5. Roll-playing Game
While not as bad as some systems (*cough* World of Darkness) in terms of the amount of dice you roll at one time, there are a lot of rolls for resolving single tasks. There are so many extra rules for things (most of which require rolls) that the emphasis is on the rules and dice rather than the roleplaying. You also need multiples of every type of dice – while most roleplayers have these it’s still a bit of a pain. One roll per action – surely that’s enough for any system? Oh, and don’t forget your synergy bonus!
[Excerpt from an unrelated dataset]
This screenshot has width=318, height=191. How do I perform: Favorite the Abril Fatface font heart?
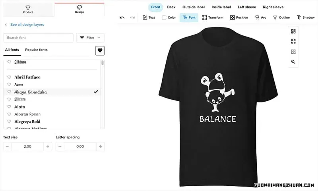(x=9, y=77)
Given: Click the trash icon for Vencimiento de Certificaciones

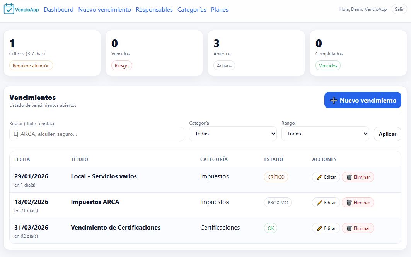Looking at the screenshot, I should point(349,228).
While I realise that alignment is just supposed to be a guideline, the rulebooks seem to contradict that. You can’t play a Paladin unless you’re Lawful Good at all times. How do you make a Paladin interesting then, while still remaining a Paladin? They’re all going to be shining paragons of justice and virtue. Playing clerics requires adherence to certain alignments, and the same for some other classes. While it might not be constricting for some, to me it’s like someone pigeonholing me simply because of my ethnic background or my accent.
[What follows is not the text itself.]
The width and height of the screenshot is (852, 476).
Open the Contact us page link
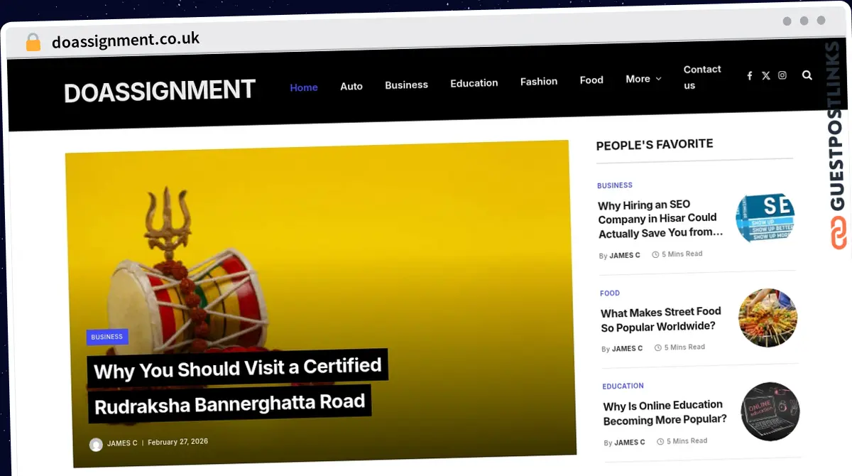point(701,77)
Now that I’m a 3rd Level Rogue, I’m more likely to survive being stabbed that I was last week, when I was a 2nd Level Rogue. Having arbitrary levels which state what abilities you have or can have is so … 1980s. Please, I thought we left that all behind when we left high school. OK, you can use the optional rules (more rules!) around training, to make this a bit more realistic, but still. It bugs me that I can’t be (for example) a Wizard who only knows a Magic Missile spell but can cast 5 of them instead of the 3 dictated by his level. It feels like exactly what it is – a completely arbitrary way of rating characters so you can pit them against random monster enounters (hmmm .. I should have put random encounters on the list too).
2. Two Book Minimum
You want to play Dungeons and Dragons? Then you have to buy at least two books – the Players Handbook and the Dungeon Master’s Guide. Oh, you wanted a background? One more book (e.g. Player’s Guide to Faerun). Oh, you needed monsters for the background. That’s another (e.g. Monster Manual). Brand new at MSRP that’s $122.80. Even getting them second hand it’s over $50. One list of “essential” D&D books on Amazon has 40 entries totalling $834.75 (that includes Amazon’s discounts).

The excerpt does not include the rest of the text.